During growth and development, in many cases, idiopathic scoliosis tends to worsen. Factors influencing the progression of scoliosis include the location and magnitude of the scoliotic curve by Cobb angle, apical vertebral rotation, and bone maturity. Bone maturity is determined by age, menarche, by determining Risser’s sign. Risser’s sign (ossification of the iliac epiphyses) is associated with the maturation of the vertebral bodies, which is why it is considered very useful for assessing the growth rate of the vertebral column. This sign is not helpful to us in children who are in the infantile or juvenile period. It is marked with grades from “0” (the period from birth to the beginning of the pubertal growth spurt) to “5” (the end of pubertal growth and development). In girls who are in the pre-menarche period, the Risser sign is usually “0”, after which the Risser sign gradually progresses after menarche in girls and voice change in boys. Just as puberty varies, Risser’s sign can also be different from individual to individual. Another factor that is also correlated with the progression of scoliosis is the type of curve. It has been proven that thoracic (upper back) curves deteriorate more than lumbar curves.

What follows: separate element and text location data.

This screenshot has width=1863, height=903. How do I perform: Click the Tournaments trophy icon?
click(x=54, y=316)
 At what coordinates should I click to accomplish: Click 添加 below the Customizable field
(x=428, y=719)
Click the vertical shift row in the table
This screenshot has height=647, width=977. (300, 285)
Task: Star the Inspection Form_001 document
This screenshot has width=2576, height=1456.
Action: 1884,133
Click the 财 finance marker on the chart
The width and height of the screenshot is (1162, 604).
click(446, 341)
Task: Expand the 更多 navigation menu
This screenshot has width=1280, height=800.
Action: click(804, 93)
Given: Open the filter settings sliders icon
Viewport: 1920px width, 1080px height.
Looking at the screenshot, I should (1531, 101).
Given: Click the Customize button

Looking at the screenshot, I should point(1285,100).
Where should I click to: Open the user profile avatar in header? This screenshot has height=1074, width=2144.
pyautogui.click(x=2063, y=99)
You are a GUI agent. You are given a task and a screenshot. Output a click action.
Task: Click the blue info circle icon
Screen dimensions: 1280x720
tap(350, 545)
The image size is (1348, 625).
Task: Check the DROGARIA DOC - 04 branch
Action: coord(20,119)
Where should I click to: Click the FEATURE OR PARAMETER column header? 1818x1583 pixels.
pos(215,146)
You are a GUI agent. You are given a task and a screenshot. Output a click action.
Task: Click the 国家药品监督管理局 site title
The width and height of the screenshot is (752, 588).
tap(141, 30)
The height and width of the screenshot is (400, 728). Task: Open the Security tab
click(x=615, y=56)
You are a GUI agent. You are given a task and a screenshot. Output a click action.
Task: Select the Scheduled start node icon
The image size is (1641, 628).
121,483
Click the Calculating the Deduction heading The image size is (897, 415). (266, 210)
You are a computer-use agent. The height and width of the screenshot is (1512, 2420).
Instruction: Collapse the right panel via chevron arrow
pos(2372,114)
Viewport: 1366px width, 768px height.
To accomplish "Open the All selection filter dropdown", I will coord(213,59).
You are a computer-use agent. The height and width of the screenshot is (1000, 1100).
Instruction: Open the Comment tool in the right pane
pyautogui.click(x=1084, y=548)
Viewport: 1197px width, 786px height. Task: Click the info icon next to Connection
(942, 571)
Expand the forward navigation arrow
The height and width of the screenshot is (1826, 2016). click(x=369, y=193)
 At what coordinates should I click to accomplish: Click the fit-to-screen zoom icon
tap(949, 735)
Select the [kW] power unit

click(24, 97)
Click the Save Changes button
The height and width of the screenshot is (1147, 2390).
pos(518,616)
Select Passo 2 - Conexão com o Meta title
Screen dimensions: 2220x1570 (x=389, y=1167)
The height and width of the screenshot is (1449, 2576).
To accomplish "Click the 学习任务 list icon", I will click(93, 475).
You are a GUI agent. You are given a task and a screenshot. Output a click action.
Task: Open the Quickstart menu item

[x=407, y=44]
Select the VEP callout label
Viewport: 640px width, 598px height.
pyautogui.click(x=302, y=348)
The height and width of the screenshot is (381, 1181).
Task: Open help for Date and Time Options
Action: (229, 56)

It has been proven that as many as 52% of scoliosis that is in the period of growth and development (Risser 0-2) and that is NOT TREATED, and whose magnitude is between 20°-40°, progresses above the values for which surgery is recommended (>50°).
The progression of the scoliotic curve can be reduced or completely prevented by applying an adequate conservative approach. It has been proven that the use of Schroth conservative exercises and the application of 3D braces significantly reduces the risk of scoliosis progression. In order to achieve the most effective results in stopping the progression of the scoliotic curve, it is necessary to start the Schroth treatment as soon as possible.